• Fragmento extraído:

-------

Sí, ésta es, sin duda, la bestia negra de esa moral (cristiana, pero no sólo cristiana) del sacrificio y el sufrimiento. Únicamente cuando el placer venéreo tiene por objeto la reproducción no será vicioso. En todos los demás casos estamos excediendo el orden que la razón prescribe e incurrimos con ello, directamente, en la lujuria,

«porque es propio de la lujuria el incumplir el orden y la moderación que la razón exige en los actos venéreos» [Suma Teológica, II-IIae, q. 153, art. 3].

El problema con el que nos encontramos es que si únicamente son lícitos los placeres carnales que tienen como objetivo último la reproducción, entonces no se entiende muy bien que Tomás de Aquino hable de moderación en los actos venéreos, puesto que cualquiera que no persiga tal objeto parece que habría de ser considerado vicioso, y, consecuentemente susceptible de ser calificado de lujuria. Y paralelamente, cualquier actividad genésica por intensa y frecuente que sea, siempre que lo que pretende es buscar con ahínco un embarazo, no debería ser considerada en ningún momento como inmoderada. Acaso sucede que yo no acabo de entenderlo muy bien, pero la verdad es que todo esto me resulta un tanto contradictorio.

-------

• Información registrada:
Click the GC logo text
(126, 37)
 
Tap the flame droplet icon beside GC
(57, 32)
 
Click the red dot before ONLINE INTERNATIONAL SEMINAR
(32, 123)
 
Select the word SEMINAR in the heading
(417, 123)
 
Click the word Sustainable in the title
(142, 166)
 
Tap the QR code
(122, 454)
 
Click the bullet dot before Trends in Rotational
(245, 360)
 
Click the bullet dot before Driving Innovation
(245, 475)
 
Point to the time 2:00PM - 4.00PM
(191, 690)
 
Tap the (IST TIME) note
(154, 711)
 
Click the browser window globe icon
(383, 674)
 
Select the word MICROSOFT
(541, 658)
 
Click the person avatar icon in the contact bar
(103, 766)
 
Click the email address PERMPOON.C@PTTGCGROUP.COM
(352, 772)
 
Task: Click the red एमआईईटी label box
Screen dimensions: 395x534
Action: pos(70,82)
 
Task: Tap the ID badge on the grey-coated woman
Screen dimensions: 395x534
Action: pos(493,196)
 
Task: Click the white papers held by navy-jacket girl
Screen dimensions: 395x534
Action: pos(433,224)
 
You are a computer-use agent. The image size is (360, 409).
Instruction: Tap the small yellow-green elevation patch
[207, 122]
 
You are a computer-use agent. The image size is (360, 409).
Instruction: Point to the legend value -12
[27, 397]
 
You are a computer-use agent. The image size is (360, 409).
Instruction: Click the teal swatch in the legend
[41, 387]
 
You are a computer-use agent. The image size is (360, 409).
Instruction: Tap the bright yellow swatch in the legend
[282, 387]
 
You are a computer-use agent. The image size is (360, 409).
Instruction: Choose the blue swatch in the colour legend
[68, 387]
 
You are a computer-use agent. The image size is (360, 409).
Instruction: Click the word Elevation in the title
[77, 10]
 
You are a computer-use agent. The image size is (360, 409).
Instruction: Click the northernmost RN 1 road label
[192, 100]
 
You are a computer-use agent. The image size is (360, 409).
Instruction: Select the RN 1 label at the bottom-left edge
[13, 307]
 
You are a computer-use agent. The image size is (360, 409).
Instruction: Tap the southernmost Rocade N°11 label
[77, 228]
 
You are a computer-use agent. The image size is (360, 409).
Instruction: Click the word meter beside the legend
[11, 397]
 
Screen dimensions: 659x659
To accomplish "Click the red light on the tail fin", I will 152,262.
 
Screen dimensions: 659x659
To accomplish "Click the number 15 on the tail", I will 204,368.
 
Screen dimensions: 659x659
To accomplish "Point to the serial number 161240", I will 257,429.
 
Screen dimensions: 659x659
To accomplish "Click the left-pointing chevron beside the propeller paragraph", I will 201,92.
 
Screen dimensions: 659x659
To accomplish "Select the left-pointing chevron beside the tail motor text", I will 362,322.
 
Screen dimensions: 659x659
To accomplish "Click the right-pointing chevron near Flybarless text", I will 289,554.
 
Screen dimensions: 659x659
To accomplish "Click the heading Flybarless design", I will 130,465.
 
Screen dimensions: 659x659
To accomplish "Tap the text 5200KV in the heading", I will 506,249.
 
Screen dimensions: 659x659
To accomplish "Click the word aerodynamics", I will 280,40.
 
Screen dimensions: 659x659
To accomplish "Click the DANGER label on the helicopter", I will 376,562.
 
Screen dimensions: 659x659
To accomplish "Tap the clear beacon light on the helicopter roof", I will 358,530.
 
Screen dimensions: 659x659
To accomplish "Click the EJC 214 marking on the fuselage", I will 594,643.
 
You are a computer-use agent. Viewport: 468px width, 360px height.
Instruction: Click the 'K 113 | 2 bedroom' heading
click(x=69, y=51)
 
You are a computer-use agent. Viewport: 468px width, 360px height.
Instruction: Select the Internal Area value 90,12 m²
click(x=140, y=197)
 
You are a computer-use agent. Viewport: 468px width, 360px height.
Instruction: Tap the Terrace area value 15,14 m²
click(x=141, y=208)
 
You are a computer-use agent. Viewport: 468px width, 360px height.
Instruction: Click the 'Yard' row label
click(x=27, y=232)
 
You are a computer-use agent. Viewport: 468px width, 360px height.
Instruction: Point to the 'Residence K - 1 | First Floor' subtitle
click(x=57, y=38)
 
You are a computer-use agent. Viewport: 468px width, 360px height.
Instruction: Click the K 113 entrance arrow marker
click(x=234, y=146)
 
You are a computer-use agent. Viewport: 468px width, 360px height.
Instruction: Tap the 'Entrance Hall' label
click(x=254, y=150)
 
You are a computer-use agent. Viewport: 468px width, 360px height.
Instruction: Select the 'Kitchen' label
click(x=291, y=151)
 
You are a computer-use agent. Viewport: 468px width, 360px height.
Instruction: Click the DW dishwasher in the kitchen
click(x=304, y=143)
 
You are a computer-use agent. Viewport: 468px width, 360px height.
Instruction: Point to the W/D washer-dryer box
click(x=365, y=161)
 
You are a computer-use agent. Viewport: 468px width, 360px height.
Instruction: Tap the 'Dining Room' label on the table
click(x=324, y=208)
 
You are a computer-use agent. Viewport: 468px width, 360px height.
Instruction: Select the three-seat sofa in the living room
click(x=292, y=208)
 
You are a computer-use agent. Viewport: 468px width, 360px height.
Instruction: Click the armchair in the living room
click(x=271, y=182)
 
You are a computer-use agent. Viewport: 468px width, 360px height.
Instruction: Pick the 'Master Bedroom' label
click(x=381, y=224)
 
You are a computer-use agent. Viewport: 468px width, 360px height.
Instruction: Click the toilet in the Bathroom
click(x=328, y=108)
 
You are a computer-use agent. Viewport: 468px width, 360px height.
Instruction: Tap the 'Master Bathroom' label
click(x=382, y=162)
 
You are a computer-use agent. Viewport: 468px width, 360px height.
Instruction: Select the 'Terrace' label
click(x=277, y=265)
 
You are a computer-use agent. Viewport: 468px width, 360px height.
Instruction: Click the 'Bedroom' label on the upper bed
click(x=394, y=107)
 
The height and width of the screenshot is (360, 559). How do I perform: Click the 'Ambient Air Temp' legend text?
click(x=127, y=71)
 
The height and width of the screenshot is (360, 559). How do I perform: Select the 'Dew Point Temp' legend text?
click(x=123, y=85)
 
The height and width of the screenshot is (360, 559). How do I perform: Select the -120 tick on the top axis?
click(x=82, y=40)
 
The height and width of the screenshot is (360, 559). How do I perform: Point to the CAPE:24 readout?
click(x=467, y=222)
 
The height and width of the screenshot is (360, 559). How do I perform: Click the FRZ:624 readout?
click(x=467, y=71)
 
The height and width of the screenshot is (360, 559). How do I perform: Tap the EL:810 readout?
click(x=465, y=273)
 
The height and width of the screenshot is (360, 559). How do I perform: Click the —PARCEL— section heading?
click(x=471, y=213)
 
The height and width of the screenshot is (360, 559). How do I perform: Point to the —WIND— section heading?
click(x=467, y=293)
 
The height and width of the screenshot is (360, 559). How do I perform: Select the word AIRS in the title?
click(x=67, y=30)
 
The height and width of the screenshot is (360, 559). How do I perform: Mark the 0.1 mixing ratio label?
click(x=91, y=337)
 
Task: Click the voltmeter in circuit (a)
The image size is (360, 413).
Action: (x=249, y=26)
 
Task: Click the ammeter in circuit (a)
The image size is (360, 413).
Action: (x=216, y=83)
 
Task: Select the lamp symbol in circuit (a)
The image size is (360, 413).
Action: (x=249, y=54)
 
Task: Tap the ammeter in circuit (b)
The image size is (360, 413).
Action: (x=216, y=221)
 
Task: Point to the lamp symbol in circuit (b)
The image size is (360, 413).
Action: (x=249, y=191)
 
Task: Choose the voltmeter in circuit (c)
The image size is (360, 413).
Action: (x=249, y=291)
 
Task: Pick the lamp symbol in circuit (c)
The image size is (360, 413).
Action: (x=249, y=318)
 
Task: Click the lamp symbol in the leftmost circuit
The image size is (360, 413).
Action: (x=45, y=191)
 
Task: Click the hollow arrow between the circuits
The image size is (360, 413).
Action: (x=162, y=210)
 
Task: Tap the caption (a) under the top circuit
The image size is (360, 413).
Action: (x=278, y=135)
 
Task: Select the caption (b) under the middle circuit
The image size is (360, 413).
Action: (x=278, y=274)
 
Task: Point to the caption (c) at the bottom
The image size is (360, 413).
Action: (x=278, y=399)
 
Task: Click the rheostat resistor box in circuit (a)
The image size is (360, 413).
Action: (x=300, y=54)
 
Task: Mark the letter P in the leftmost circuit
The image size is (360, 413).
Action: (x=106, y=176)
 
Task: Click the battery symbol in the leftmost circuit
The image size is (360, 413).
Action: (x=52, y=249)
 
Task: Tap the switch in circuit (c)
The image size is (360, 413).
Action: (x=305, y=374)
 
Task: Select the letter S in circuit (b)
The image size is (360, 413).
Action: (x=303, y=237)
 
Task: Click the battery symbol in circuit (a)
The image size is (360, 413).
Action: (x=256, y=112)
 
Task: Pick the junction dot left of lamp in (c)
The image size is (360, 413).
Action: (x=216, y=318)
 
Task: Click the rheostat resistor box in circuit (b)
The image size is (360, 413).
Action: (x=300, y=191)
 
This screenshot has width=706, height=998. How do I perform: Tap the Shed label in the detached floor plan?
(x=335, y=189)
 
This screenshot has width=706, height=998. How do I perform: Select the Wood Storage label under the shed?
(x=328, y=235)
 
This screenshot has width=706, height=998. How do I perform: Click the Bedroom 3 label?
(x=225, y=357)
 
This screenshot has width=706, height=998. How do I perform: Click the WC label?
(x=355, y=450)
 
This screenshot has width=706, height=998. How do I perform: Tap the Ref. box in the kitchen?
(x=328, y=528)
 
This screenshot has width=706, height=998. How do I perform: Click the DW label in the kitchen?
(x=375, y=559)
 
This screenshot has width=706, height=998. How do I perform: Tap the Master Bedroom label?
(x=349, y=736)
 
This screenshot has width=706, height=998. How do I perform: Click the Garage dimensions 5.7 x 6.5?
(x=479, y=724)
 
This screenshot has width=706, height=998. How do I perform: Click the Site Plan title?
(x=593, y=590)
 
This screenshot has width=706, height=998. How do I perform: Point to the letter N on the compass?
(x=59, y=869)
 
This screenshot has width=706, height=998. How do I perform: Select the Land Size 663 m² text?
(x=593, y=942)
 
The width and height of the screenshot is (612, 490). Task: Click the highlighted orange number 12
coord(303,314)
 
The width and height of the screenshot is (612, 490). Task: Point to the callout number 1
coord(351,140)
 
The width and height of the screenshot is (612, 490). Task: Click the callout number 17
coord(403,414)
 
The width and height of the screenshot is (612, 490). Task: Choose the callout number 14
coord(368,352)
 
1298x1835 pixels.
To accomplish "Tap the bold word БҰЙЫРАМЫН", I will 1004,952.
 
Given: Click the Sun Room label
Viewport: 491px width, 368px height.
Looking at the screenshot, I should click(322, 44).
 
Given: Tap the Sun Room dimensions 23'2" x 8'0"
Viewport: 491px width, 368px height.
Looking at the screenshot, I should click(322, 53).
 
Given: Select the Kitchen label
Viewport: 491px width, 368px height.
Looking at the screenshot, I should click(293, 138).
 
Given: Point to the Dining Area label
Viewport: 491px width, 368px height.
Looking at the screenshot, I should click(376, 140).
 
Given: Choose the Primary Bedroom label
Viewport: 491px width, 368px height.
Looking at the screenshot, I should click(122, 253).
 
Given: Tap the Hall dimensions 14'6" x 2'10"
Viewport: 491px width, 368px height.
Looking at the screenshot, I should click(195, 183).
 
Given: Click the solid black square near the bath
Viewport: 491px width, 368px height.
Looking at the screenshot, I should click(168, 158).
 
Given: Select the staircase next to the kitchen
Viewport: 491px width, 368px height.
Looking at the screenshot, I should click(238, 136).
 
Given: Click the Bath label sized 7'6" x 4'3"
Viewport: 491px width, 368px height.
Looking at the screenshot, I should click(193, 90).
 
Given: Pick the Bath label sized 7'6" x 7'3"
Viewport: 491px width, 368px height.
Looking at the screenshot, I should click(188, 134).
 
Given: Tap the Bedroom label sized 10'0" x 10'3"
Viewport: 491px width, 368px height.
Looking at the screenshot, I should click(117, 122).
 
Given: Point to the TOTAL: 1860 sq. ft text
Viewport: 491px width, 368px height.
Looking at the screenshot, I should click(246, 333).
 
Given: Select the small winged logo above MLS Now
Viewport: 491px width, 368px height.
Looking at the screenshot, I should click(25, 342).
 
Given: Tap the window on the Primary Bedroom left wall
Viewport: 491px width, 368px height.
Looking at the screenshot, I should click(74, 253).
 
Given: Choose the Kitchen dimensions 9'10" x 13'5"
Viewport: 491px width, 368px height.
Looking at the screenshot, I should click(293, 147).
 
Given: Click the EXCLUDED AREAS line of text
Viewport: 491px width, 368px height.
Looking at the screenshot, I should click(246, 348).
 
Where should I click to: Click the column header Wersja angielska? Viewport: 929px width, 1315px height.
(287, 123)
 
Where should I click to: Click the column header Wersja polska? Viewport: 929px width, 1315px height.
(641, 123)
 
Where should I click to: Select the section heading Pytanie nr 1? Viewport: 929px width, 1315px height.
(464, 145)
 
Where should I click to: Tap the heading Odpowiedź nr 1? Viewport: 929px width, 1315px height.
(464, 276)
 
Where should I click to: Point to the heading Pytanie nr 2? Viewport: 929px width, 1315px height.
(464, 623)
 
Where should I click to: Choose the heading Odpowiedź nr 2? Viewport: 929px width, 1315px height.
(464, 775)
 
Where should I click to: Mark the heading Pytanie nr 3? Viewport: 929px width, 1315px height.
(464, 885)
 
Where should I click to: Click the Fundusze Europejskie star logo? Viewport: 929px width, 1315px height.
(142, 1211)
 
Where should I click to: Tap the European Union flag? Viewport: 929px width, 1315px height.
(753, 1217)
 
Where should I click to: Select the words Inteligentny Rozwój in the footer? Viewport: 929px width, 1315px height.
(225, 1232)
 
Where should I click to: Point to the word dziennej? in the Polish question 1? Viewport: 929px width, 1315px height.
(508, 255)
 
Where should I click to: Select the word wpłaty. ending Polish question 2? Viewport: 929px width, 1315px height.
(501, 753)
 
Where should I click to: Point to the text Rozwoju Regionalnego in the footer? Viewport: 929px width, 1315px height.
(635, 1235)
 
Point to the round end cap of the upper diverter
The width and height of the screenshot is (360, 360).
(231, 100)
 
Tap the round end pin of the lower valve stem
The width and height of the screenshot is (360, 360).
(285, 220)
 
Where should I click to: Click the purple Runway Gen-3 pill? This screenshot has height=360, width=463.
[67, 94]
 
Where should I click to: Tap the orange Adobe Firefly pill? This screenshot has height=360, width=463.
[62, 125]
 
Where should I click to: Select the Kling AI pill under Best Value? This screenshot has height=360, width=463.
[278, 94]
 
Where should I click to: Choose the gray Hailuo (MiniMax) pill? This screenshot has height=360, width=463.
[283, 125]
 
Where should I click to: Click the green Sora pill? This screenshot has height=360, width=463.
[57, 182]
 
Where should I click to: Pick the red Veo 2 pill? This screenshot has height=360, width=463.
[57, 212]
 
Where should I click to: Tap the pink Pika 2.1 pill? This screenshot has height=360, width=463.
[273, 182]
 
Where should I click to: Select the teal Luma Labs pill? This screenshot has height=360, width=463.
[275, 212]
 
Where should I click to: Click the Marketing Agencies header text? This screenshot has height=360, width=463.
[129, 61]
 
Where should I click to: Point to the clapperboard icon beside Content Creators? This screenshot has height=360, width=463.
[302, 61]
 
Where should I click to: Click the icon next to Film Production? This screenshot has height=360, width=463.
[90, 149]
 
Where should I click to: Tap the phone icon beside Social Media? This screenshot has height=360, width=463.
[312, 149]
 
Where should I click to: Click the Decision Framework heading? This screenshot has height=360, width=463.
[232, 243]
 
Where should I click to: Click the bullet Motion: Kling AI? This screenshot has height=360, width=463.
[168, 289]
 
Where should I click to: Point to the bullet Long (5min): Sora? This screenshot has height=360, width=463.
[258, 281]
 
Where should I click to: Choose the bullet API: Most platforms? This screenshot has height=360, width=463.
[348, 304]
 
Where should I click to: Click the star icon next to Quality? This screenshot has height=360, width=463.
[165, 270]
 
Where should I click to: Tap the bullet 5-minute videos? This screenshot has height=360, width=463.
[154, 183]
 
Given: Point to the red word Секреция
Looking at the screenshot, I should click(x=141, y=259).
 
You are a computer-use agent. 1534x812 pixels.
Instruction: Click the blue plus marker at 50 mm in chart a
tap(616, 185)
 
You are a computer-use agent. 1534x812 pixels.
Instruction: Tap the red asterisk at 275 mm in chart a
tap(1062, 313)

-------

• Tarea asignada 1: Imprime sin cambios la parte del texto sobre la lujuria que empieza con "Sí, ésta es, sin" y sigue hasta "153, art. 3].".
• Tarea asignada 2: Por favor, enumera sin repetir las expresiones de sustantivo y adjetivo con que el texto sobre la lujuria nombra el placer o la actividad sexual.

• Resultado 1:
Sí, ésta es, sin duda, la bestia negra de esa moral (cristiana, pero no sólo cristiana) del sacrificio y el sufrimiento. Únicamente cuando el placer venéreo tiene por objeto la reproducción no será vicioso. En todos los demás casos estamos excediendo el orden que la razón prescribe e incurrimos con ello, directamente, en la lujuria,

«porque es propio de la lujuria el incumplir el orden y la moderación que la razón exige en los actos venéreos» [Suma Teológica, II-IIae, q. 153, art. 3].

• Resultado 2:
placer venéreo
actos venéreos
placeres carnales
actividad genésica